3) Because I liked her so much, I gave her an appellate argument never used before. The cruelty of method of death argument does not stand up. About 90% of us will endure a prolonged, painful, and humiliating death. Only 10% of us will have an easy quiet death. Why should a criminal have any guarantee of an easier death than the average person. Even if you tortured the person for hours, as in the movie, Braveheart, it would still be shorter and easier than that of the cancer patient, tormented by side effects of chemotherapy for months.

4) What is the sole unconstitutional cruelty of the death penalty? The date. Even the pain wracked cancer patient is spared that cruel knowledge. She said, no one had argued that. In Japan, the condemned does not know the date, as none of us knows it.

5) Lastly, I mentioned the dose-response curve applies to all human remedies, and needs to be worked. Assuming no deterrence, 10,000 executions a year would eliminate the half of the violent male birth cohort, who are not murder victims, and would settle down the criminals of the US, by attrition.

The concept of the dose response curve in remedies is discussed here:


It contains no math, but links to more advanced discussions of the math involved.

Posted by: Supremacy Claus | Feb 19, 2009 4:57:37 PM

After reading the above comments, I suggest an exercise in class that I have done dozens of times. The professor should ask all the students to say the V word. Victim. No lawyer can get that word out. It sticks in the craw of every lawyer I have ever met. I predict the professor will be able to say out loud, V Word. He will never ever be able to utter out loud, Victim.

By the coddling of the criminal, the lawyer has condemned 17,000 murder victims, and 5 million victims of violence every year.
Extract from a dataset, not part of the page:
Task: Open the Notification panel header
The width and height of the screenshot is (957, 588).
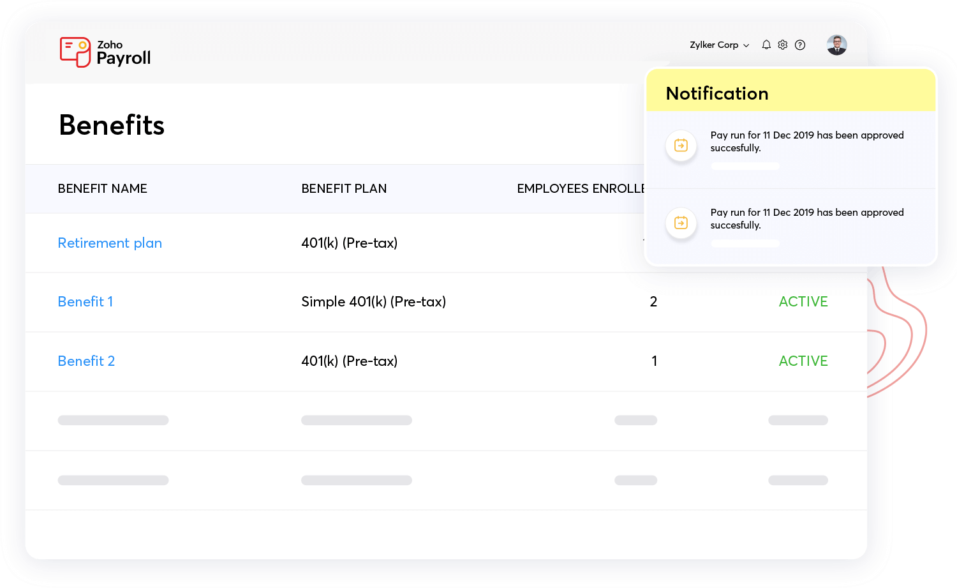Action: pos(717,93)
That rate decreased after sentencing guidelines, and from advances in trauma care. Now Scalia has led a series of cases to eliminate the guidelines, and to restore lawyer jobs lost by the drop in crime. The murder rate has jumped in several cities in the Scalia bounce. Scalia does visit law schools. A student should ask him to whisper the V Word. Scalia will find it impossible to even mouth it. The lawyer will try to defund advanced trauma care, next.

Why would the lawyer enable, protect and immunize the violent criminal? The violent criminal generates fees and jobs. The Victim generates nothing and may become unspeakable.

Posted by: Supremacy Claus | Feb 19, 2009 9:25:38 PM

Two things jump to mind reading this post. One, if deterrence is a factor why are we so concerned with making the death appear as pain free as possible undermines our justification for the penalty. In truth we should be showing the pain of death and be coming to the line of what is cruel and unusual. Second, death by firing squad while bloody is a death that has been romanticized in movies and popular culture for decades. I believe that we all can imagine that many criminals would be proud to “die like a man” or “to die as they do on the street”.